The C-terminal regions of Myanmar and global pvcsp also showed genetic polymorphisms. Differences in ANKKAEDA octapeptide insertion and GGNA tetrapeptide repeat motifs and amino acid substitutions throughout the region contributed to genetic diversity in Myanmar and global VK210 variants. Despite the unclear biological functions of ANKKAEDA octapeptide and GGNA tetrapeptide in VK210 variants, they may also be generated via intrahelical recombination, and parasites carrying the ANKKAEDA octapeptide show a high degree of delayed infections [11]. Similar to VK210 variants, ANKKAGDAG octapeptide and GGNA motifs were important factors contributing to genetic diversity in Myanmar and global VK247 variants. Although the frequency of octapeptide insertion and number of GGNA motifs in global pvcsp, both in VK210 and VK247 variants, were differed by country, no clear geographic clustering was identified. Considering the limited genetic information of the C-terminal region in global pvcsp in current, a further study employing larger numbers of pvcsp sequences in diverse geographical origins is necessary to understand the genetic nature and evolutionary aspects of the C-terminal region in global pvcsp population.

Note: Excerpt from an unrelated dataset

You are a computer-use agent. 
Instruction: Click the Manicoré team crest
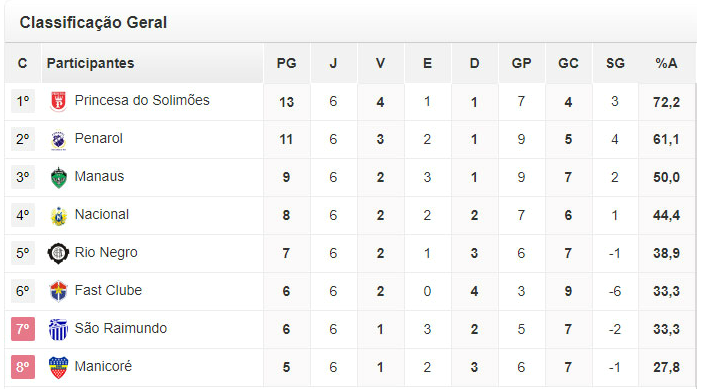(x=58, y=367)
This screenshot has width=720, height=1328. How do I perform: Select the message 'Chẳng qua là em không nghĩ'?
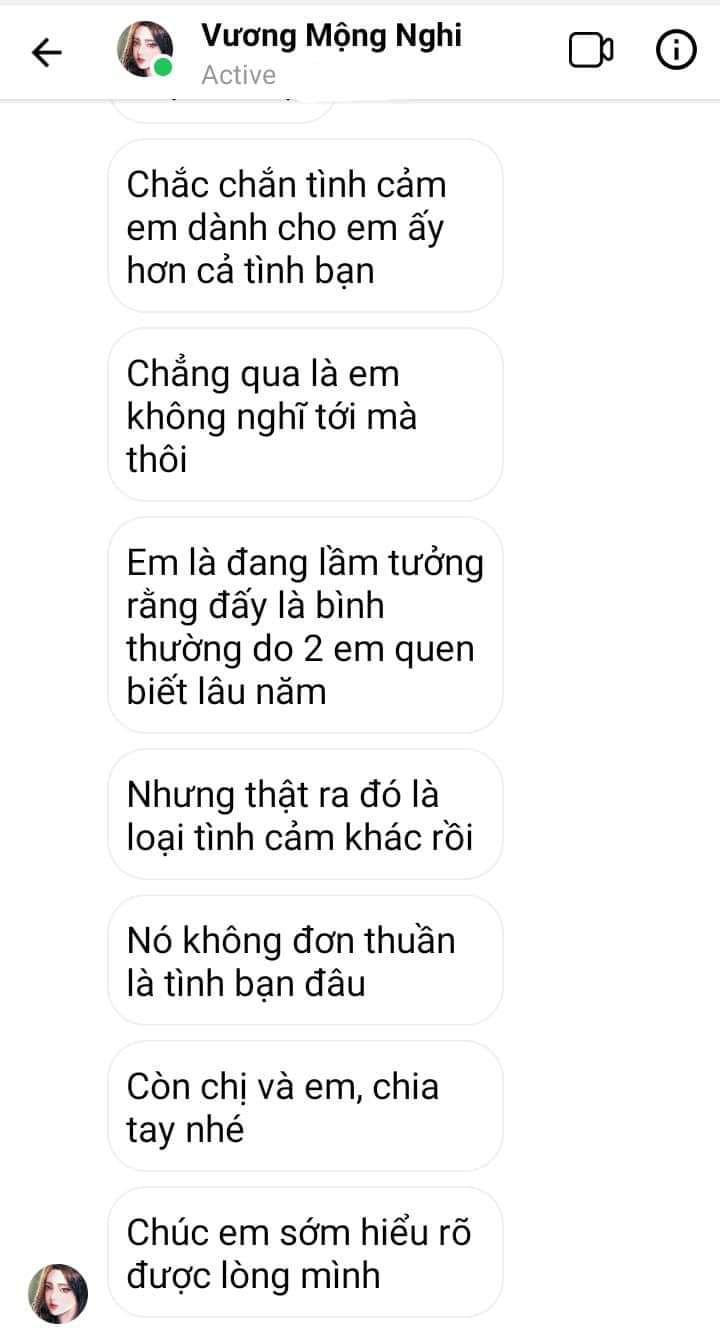(305, 416)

Analysis of the two non-repeat regions in global pvcsp suggests that these regions are likely to be under natural selection, which may maintain or generate genetic diversity in the global pvcsp population. The dN–dS values for Myanmar and Cambodia VK210 and VK247 variants were positive, implying that balancing selection might act in these regions. However, the values were 0 or negative for both VK210 and VK247 variants from other countries except the N-terminal region of South Korea VK210 and the C-terminal region of Colombia VK247. Tajima’s D and Fu and Li’s D and F values also revealed complex patterns of natural selection that were unique to pvcsp from each country. While pvcsp populations from a few countries showed no genetic diversity involving the N- and C-terminal regions, a few pvcsp populations showed negative Tajima’s D values, suggesting purifying natural selection. The overall trend indicated that the global pvcsp population decreased the genetic diversity in the two terminal non-repeat regions. Due to size polymorphisms induced by different numbers and arrangements of PRMs in CRR, a direct analysis of natural selection in CRR was not possible in this study. However, evidence supporting natural selection in the CRR have been reported [36–38]. These findings collectively suggest that complex natural selection phenomena may act on the global pvcsp.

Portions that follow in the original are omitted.